How can I build a model to distinguish tweets about Apple (Inc.) from tweets about apple (fruit)?

See below for 50 tweets about "apple." I have hand labeled the positive matches about Apple Inc. They are marked as 1 below.

Here are a couple of lines:

1|“@chrisgilmer: Apple targets big business with new iOS 7 features http://bit.ly/15F9JeF ”. Finally.. A corp iTunes account!
0|“@Zach_Paull: When did green skittles change from lime to green apple? #notafan” @Skittles
1|@dtfcdvEric: @MaroneyFan11 apple inc is searching for people to help and tryout all their upcoming tablet within our own net page No.
0|@STFUTimothy have you tried apple pie shine?
1|#SuryaRay #India Microsoft to bring Xbox and PC games to Apple, Android phones: Report: Microsoft Corp... http://dlvr.it/3YvbQx  @SuryaRay

Here is the total data set: http://pastebin.com/eJuEb4eB

I need to build a model that classifies "Apple" (Inc). from the rest.

I'm not looking for a general overview of machine learning, rather I'm looking for actual model in code (Python preferred).


What you are looking for is called Named Entity Recognition. It is a statistical technique that (most commonly) uses Conditional Random Fields to find named entities, based on having been trained to learn things about named entities.

Essentially, it looks at the content and context of the word, (looking back and forward a few words), to estimate the probability that the word is a named entity.

Good software can look at other features of words, such as their length or shape (like "Vcv" if it starts with "Vowel-consonant-vowel")

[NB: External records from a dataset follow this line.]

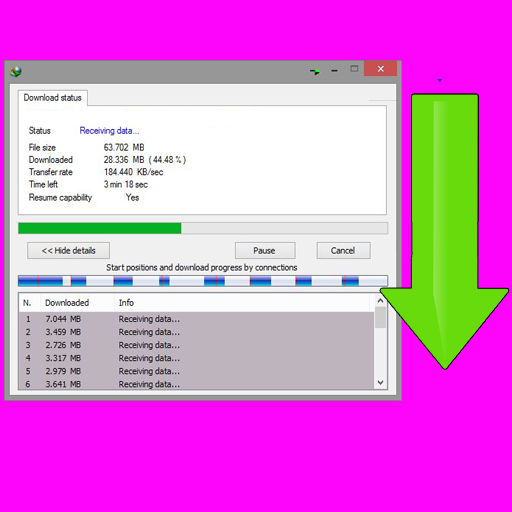512x512 pixels.
Task: Open the Download status tab
Action: [x=53, y=98]
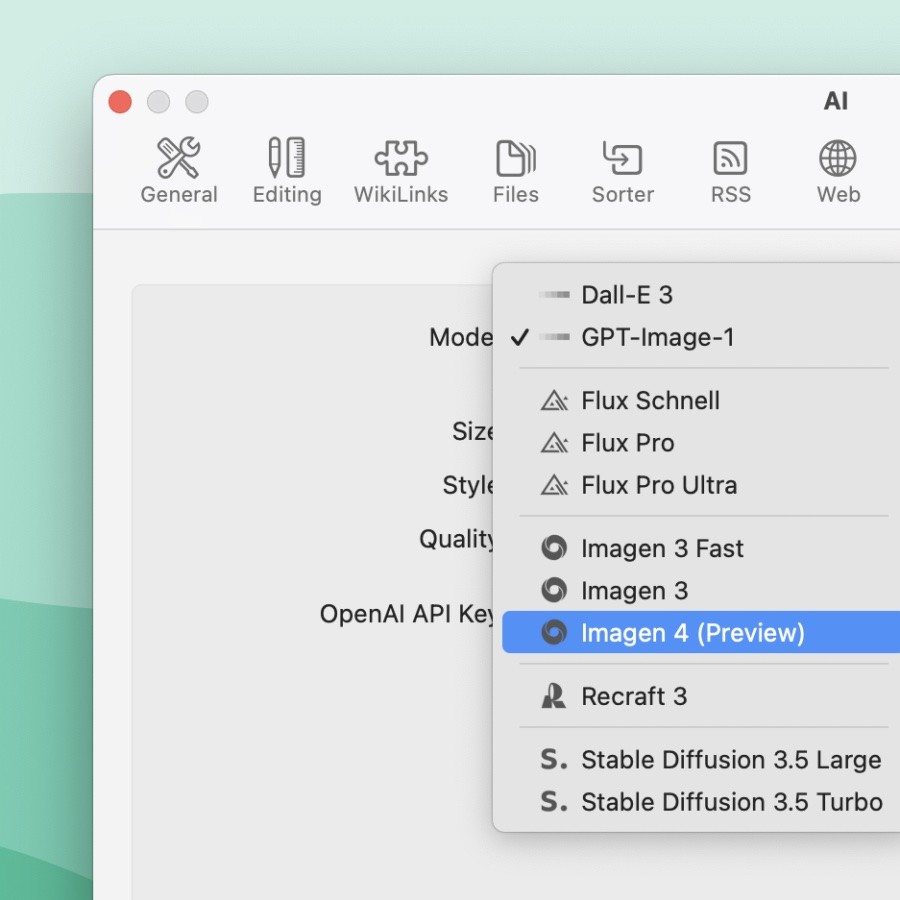Choose Flux Pro Ultra model
The width and height of the screenshot is (900, 900).
[x=659, y=486]
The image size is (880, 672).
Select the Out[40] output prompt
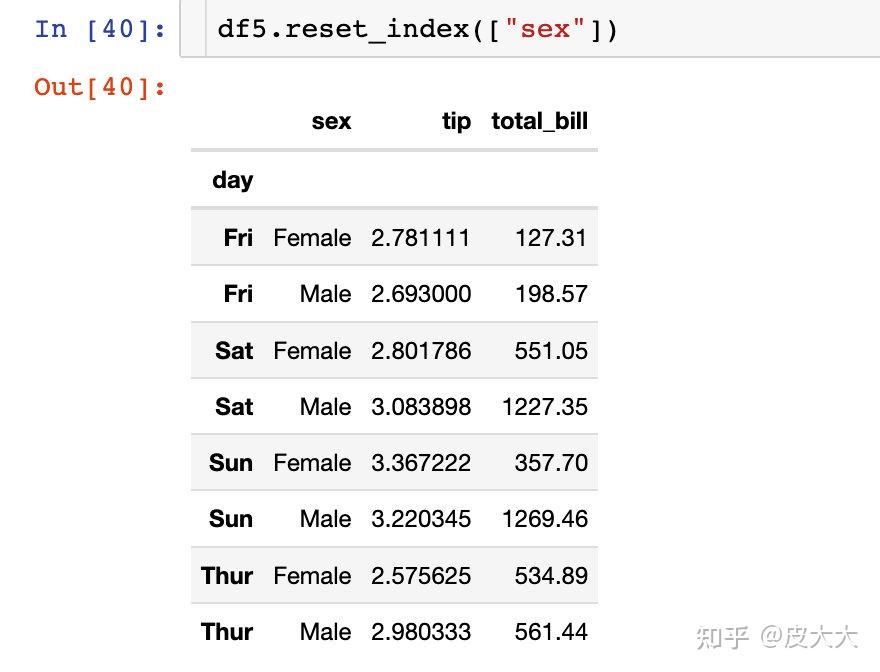tap(100, 87)
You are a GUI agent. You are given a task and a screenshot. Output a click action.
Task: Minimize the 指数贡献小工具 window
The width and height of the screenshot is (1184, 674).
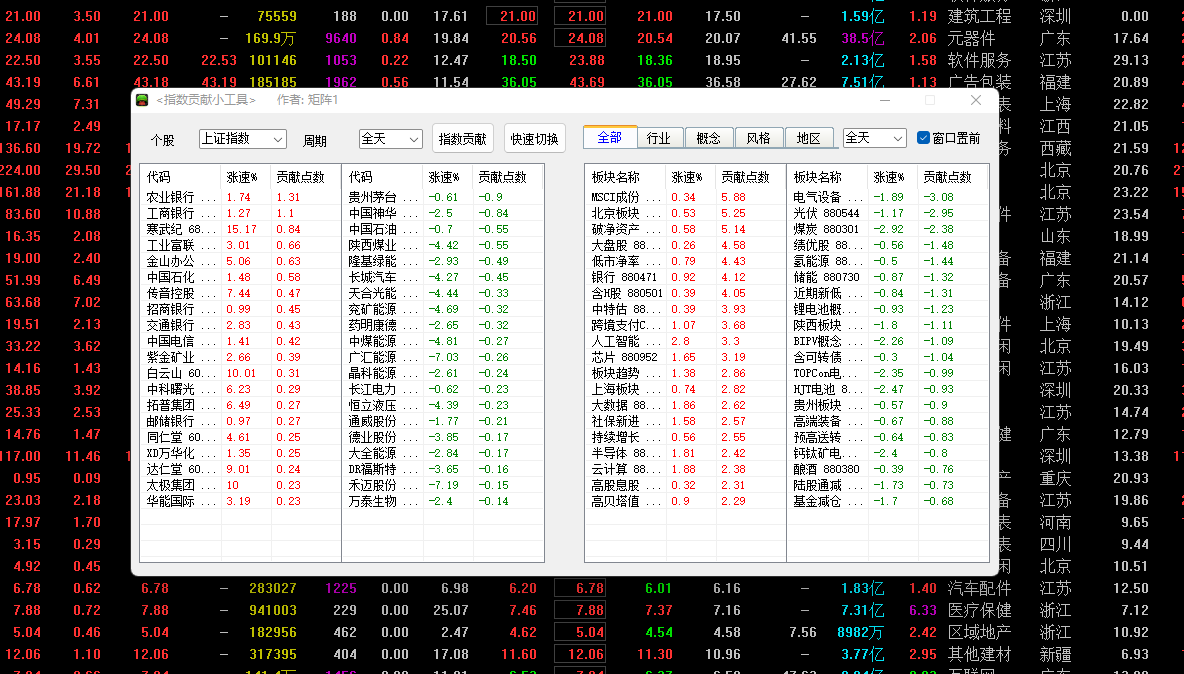pyautogui.click(x=885, y=100)
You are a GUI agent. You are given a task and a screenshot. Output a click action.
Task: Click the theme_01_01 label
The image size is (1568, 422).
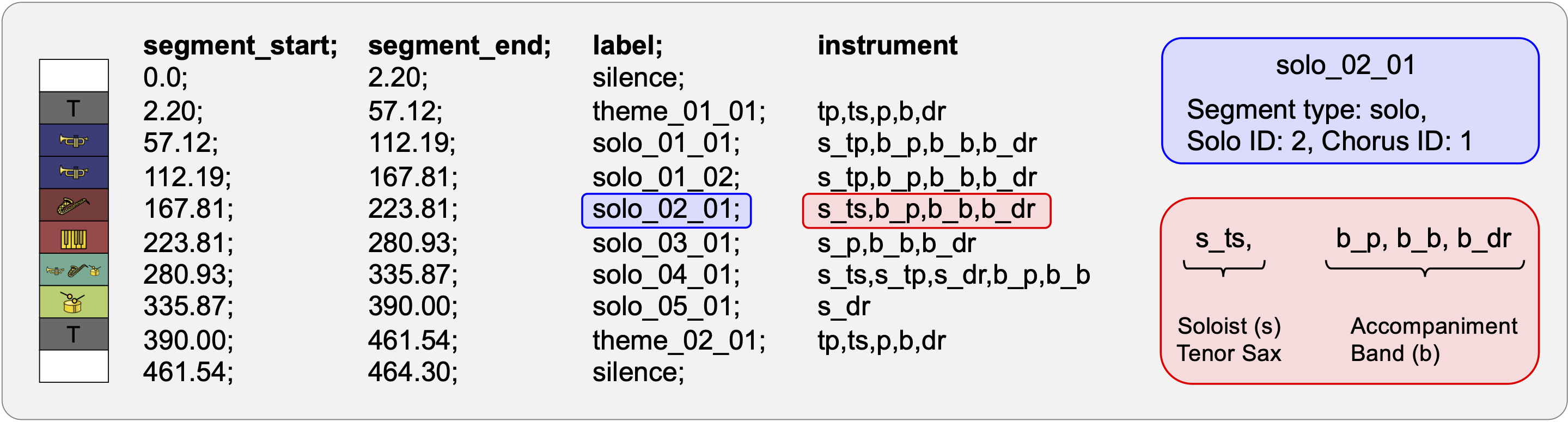pyautogui.click(x=679, y=112)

A very good library (GPL) is Stanford's NER

Here's the demo: http://nlp.stanford.edu:8080/ner/

Some sample text to try:

I was eating an apple over at Apple headquarters and I thought about Apple Martin, the daughter of the Coldplay guy

(the 3class and 4class classifiers get it right)


I would do it as follows:

  1. Split the sentence into words, normalise them, build a dictionary
  2. With each word, store how many times they occurred in tweets about the company, and how many times they appeared in tweets about the fruit - these tweets must be confirmed by a human
  3. When a new tweet comes in, find every word in the tweet in the dictionary, calculate a weighted score - words that are used frequently in relation to the company would get a high company score, and vice versa; words used rarely, or used with both the company and the fruit, would not have much of a score.